Dr. Thalia Field, Dr. Del Dorscheid , and Dr. Melanie Murray  have received the 2018 MSFHR Health Professional-Investigator Award

The MSFHR Health Professional-Investigator (HP-I) Program is designed to develop BC’s research talent and help decrease the gap between health research and its implementation. The awards support health professionals who are actively involved in patient care to conduct and apply research relevant to health and/or the health system.

The HP-I Program was developed in response to consultations with stakeholders across the province who identified a need to help health professionals apply their practical expertise to fill research gaps. Each award recipient will receive a salary contribution to help them protect time for research for up to five years, or support research personnel directly associated with their work.

 

Dr. Thalia Field, Assistant Professor, Division of Neurology

SECRET: Study of rivaroxaban for CeREbral venous Thrombosis

Cerebral venous thrombosis (CVT) is a rare type of stroke that can cause headaches, vision loss, weakness, seizures and coma. It is most common in young women and causes 1/3 of strokes that occur around pregnancy. Among those affected, up to 15% are left dead or disabled, 25% cannot return to work, and over half have lasting issues with energy, thinking or mood.

As a rare disease, CVT is hard to study in large trials, and treatment decisions are based on clinician opinion. CVT is treated with strong blood thinners, but it is not clear which blood thinner is best or how long people should be treated. We are conducting a national study to determine the best way to treat CVT.

Collaborating with 18 other hospitals we will recruit patients from across the country. People living outside of major cities can participate in the study over video-conference and we will also hold forums to consult with patients and family members about lasting symptoms that affect their quality of life.

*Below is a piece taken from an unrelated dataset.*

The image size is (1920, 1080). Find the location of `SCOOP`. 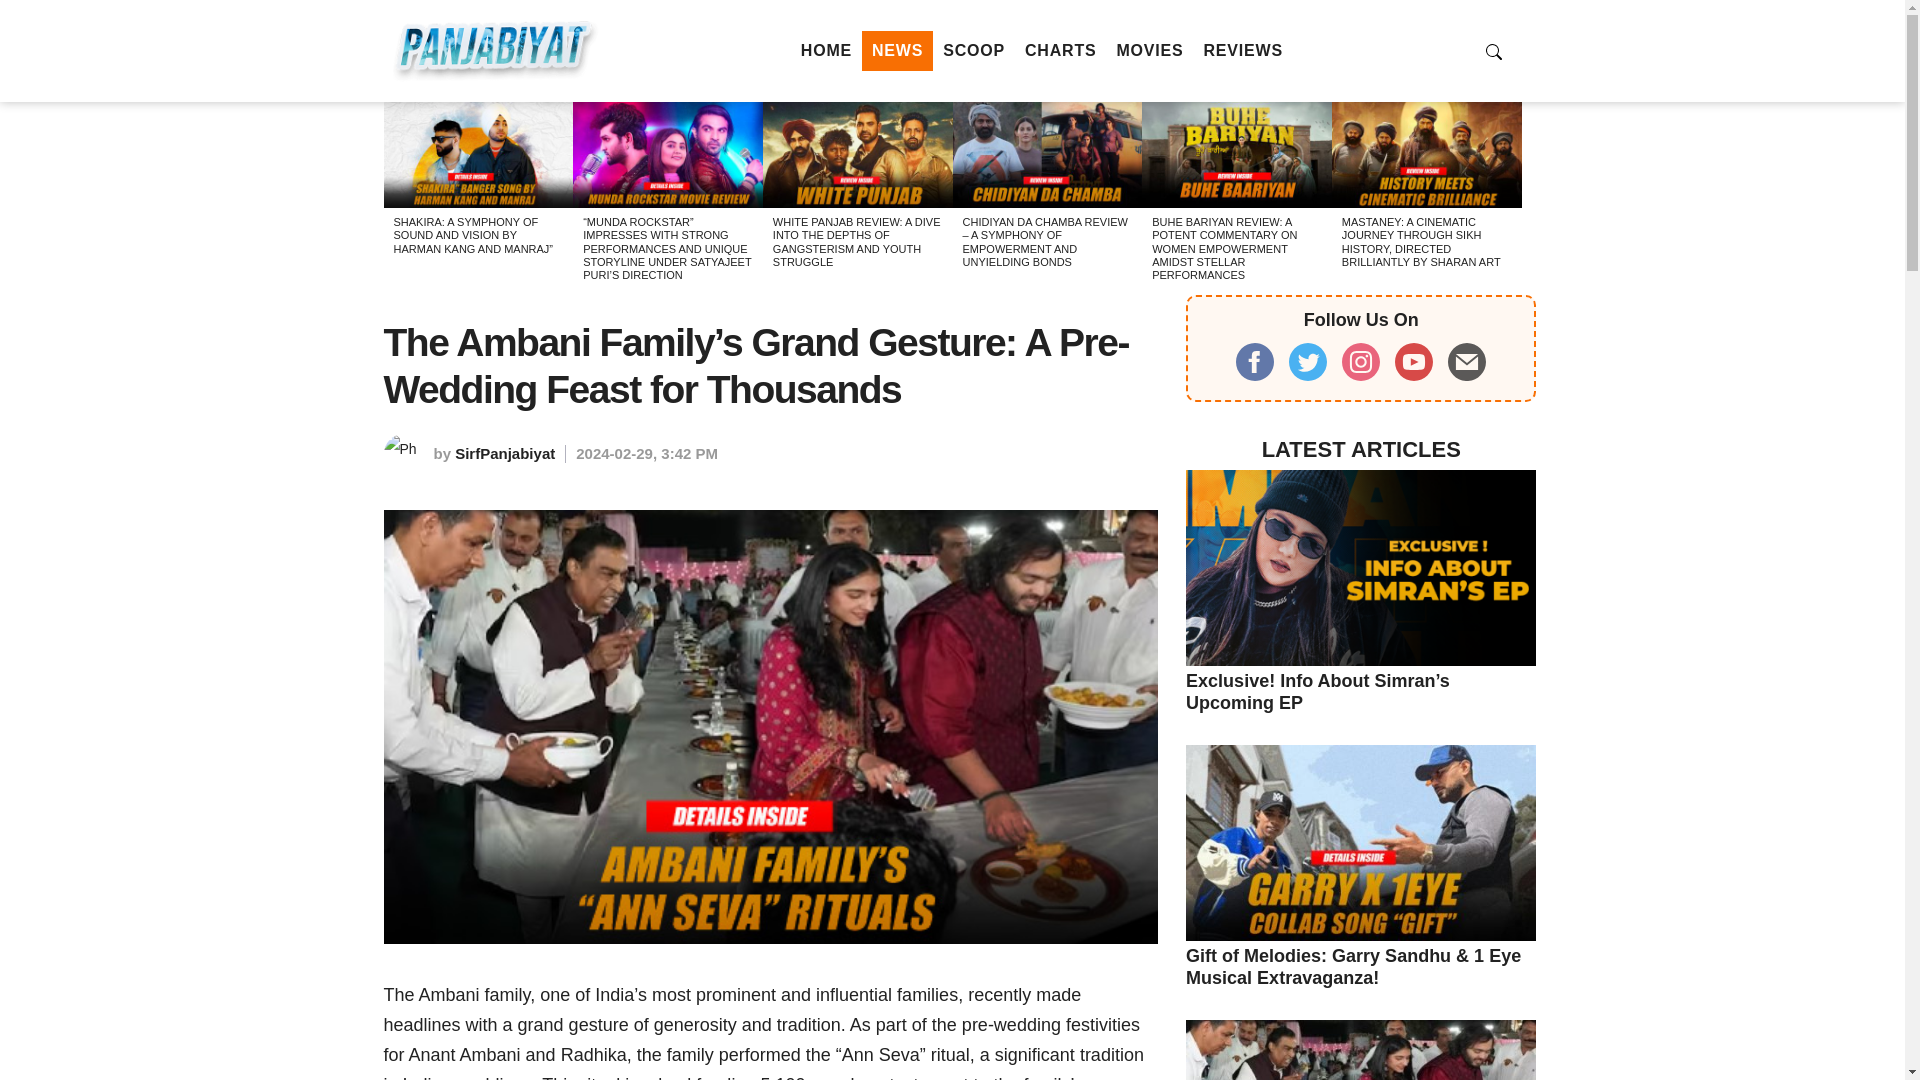

SCOOP is located at coordinates (974, 51).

Our aim is to improve treatments for CVT, and better understand its long-term effects. We also want to continue to expand our video-conference network so that people with health issues will be able to access research treatments, regardless of where they live.

 

Dr. Del Dorscheid, Associate Professor, Division of Critical Care

IgE-mediated inflammation generated by the airway epithelium is antigen independent-a cause of a novel asthma phenotype

Asthma is the most common chronic disease in childhood and continues to increase through adulthood. When a patient has asthma, airways in the lungs become swollen and tight causing symptoms such as shortness of breath, wheezing, chest tightness, and cough. Current therapies for asthma relieve symptoms but do not restore airways back to normal function or cure the disease.

Asthma is influenced by many different genetic and environmental factors, so despite having many drugs available and more in development it is extremely difficult to match patients to the right treatment. To better match patients to the right therapies we need to understand the process by which allergies lead to asthma.

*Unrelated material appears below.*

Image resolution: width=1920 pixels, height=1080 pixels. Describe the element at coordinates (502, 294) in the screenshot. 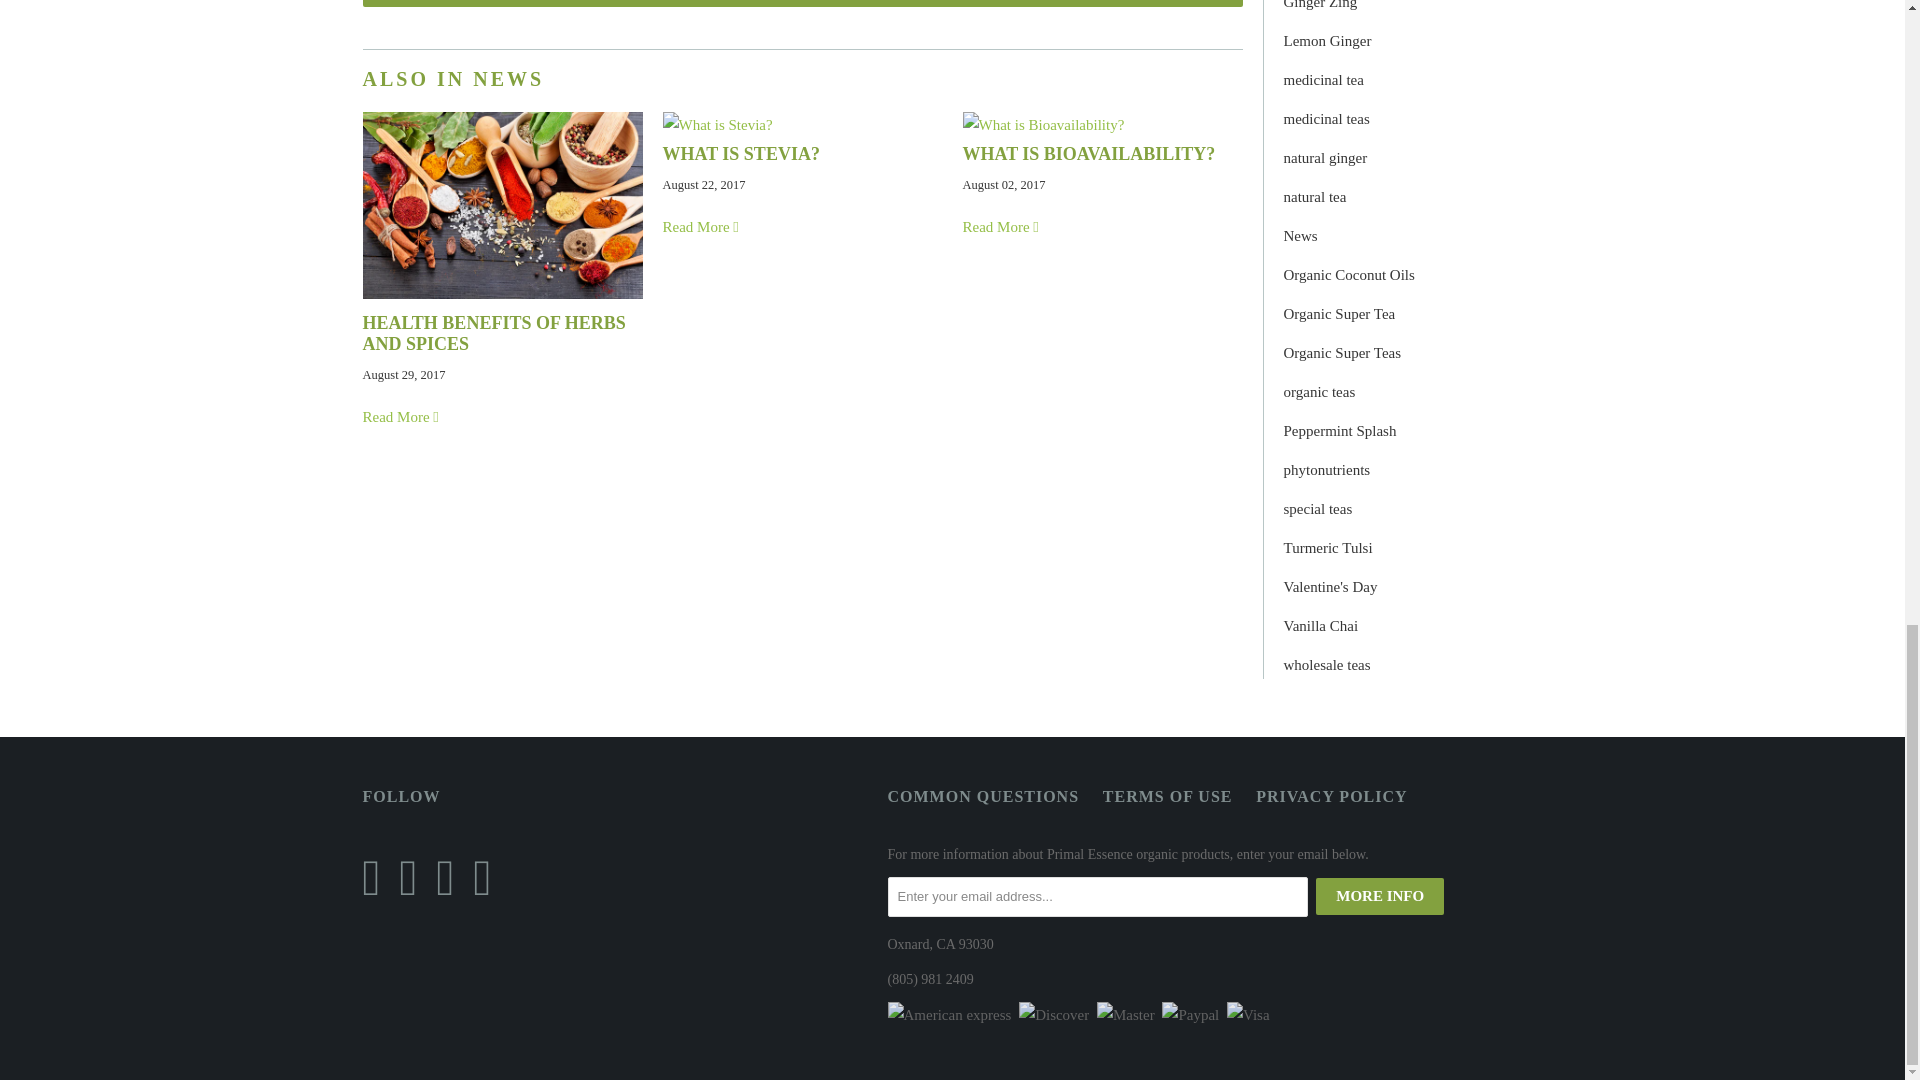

This project aims to find new ways to predict the response of asthmatic patients to existing and new drugs by better understanding how allergies cause asthma symptoms. We will look at several molecules in the blood known to be important in asthma, and measure them in airway tissues and cells obtained from asthmatic and non-asthmatic patients. This will give us a much better picture of what these important molecules are doing directly at the source of the allergic inflammation.

 

Dr. Melanie Murray, Assistant Professor, Division of Infectious Disease

Individual disposition and mHealth: Personalized care to improve outcomes

Today the greatest barrier to optimal health among persons living with HIV (PLWH) is antiretroviral (ART) adherence. The WelTel program uses weekly text-messages to improve ART adherence and HIV viral suppression among PLWH, but does not work for everyone. The literature states that personality traits and sense of purpose (dispositional traits) play a role in HIV-related outcomes. Measuring disposition is simple and rapid, and could be used to personalize adherence supports for clients with relative ease.

We will enrol 300 PLWH from three Vancouver HIV clinics into the WelTel program. Participants will receive a basic cell phone and phone plan if they do not have one, and receive a weekly (two-way) text message for 12 months asking ‘How are you?’. Problem responses will be triaged by a nurse.

We will use existing validated tools to measure disposition at baseline/over time to determine whether we can predict who is most likely to benefit from the WelTel program, and how WelTel works to enact behaviour change. In this way we hope to provide a means by which limited resources could be triaged in vulnerable populations struggling with adherence to provide well-suited programs to the greatest number of individuals possible.

 

Please join us in congratulating Dr. Field, Dr. Dorscheid, and Dr. Murray on this wonderful achievement.